ESPE Yearbook of Paediatric Endocrinology

Brief Summary: This retrospective cohort study included 54 pre- or peri-pubertal boys affected by hematological cancer who underwent a testicular biopsy for fertility preservation at the time of diagnosis, before any gonadotoxic treatment. The presence of cancer cells in immature testicular tissue of young boys was assessed by histology, immunohistochemistry (IHC) and PCR at the time of cryopreservation, before treatment. Contamination by cancerous cells was found in 10/28 boys using IHC, with a higher rate in patients with acute lymphoblastic leukemia, compared to those affected by lymphoma. PCR showed contamination in 3/15 patients who had specific bone marrow rearrangements at the time of diagnosis. Mean spermatogonial number was decreased in patients of all age groups when compared to healthy reference cohorts.
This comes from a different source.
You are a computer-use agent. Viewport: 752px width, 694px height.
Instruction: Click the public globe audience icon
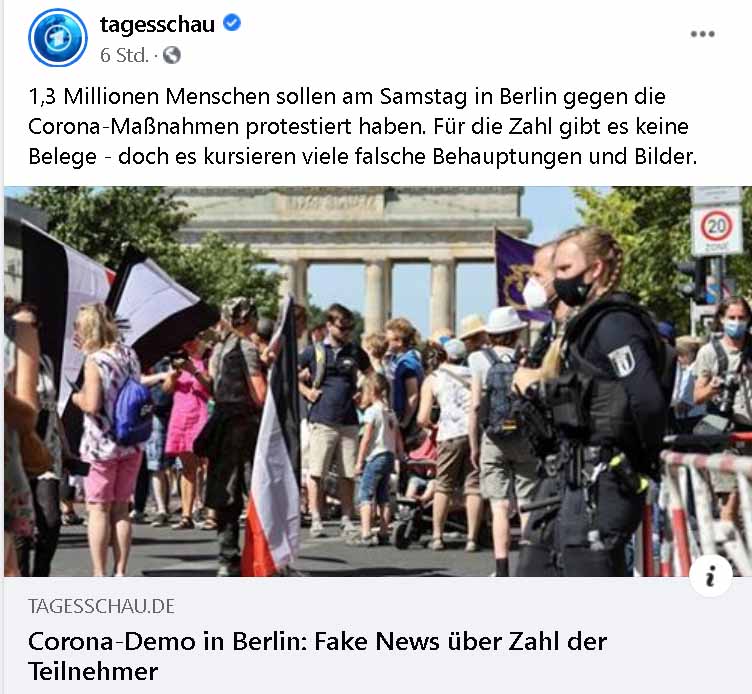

In past decades, the prepubertal testis was considered a preferential site for leukemia and lymphoma relapse. Testicular biopsy was used to assess the presence of residual cancer cells, as an indicator of treatment effectiveness and recurrence risk. Tissue fragments were analysed with histology and immunohistochemistry and cancer cell contamination ranged from 15% to 45%. The results of these analyses indicated the spreading potential of cancer cells and their ability to persist in the testis after treatment. However, it is not directly comparable with assessment of cancer cell contamination of cryopreserved testicular tissue taken for fertility preservation.

This is the first study to demonstrate a high risk of contamination by cancer cells in immature tissue collected before any therapy and analyzed with modern techniques. In clinical practice, it is essential to identify patients who might benefit from the cryopreservation without relapse risk. The risks of contamination have led many groups to collect immature testicular tissue after the first cycles of chemotherapy, as in prepubertal and adult females this modality is shown to reduce ovarian tissue contamination by cancer cells, without altering fertility potential.

Reference: 1. Kourta D, Kanbar M, Amorim CA, Wyns C. Cancer cell contamination and decontamination methods for ovaries and testes: special focus on prepubertal gonads with a view to safe fertility restoration. Hum Reprod 2023; 38:780–798.